Satire is a genre of poetry or prose that uses exaggerated or ludicrous humor to criticize something, like a particular person, society, group, or idea. Parody is closely related to and shares much in common with the satirical genre, although a parody typically mimics and satirizes another literary genre rather than a person or political idea. The purpose of “An Elegy on the Death of a Mad Dog” is hardly biting social commentary or political satire, but the poem does satirize or parody the genre of elegies.

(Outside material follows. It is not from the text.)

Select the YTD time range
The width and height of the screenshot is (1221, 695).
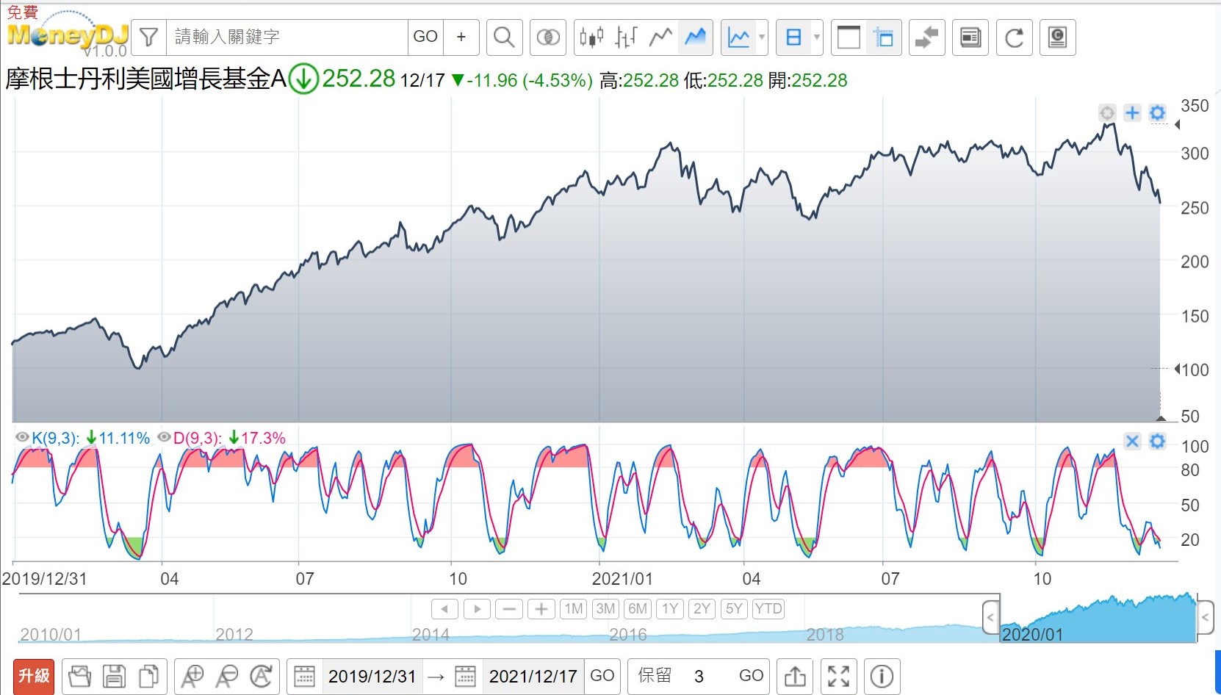(x=768, y=609)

Elegies are songs or poems which commemorate or lament someone’s death. Despite the poem being called an elegy, Goldsmith does not elegize or commemorate the dead “mad dog” as the title suggests he will. Instead, he spends the majority of the poem establishing the man’s character rather than the dog’s and eulogizing the man’s good qualities and “gentle heart” (Line 9), as if he were the one who died and not the dog. As such, Goldsmith’s poem deliberately subverts the concept and form of an elegy, commemorating the man who ultimately survives in order to deliver the poem’s twist ending and to highlight the man and neighbors’ disregard for the dog’s well-being.

Irony

A tool often used in satire, irony is perhaps the device most characteristic of Goldsmith’s writing style. In “An Elegy on the Death of a Mad Dog,” each of the speaker’s descriptions of the man contains some kind of verbal irony. Alluding to the biblical metaphor of Christian life as a race (Hebrews 12:1), the speaker notes of the man, “Still a godly race he ran, / Whenever he went to pray” (Lines 7-8). With this comment, the speaker literalizes the metaphorical race of one’s life as a physical race to make it to church on time, a race which the man does publically to gain attention and earn the good opinion of “the world” (Line 6). Similarly, the speaker alludes to the Christian principle of clothing the poor and naked (Luke 3:11, Isaiah 58:7) when he claims the man “clad” the “naked” (Line 11) every day “when he put on his clothes” (Line 12). Goldsmith uses verbal irony here to say one thing while meaning another; the speaker seemingly praises the man’s charity toward the poor while actually only stating that the man clothed himself. In each instance, Goldsmith’s verbal irony offers insight into the man’s true, selfish character and anticipates the ultimate outcome of the man’s poisonous nature.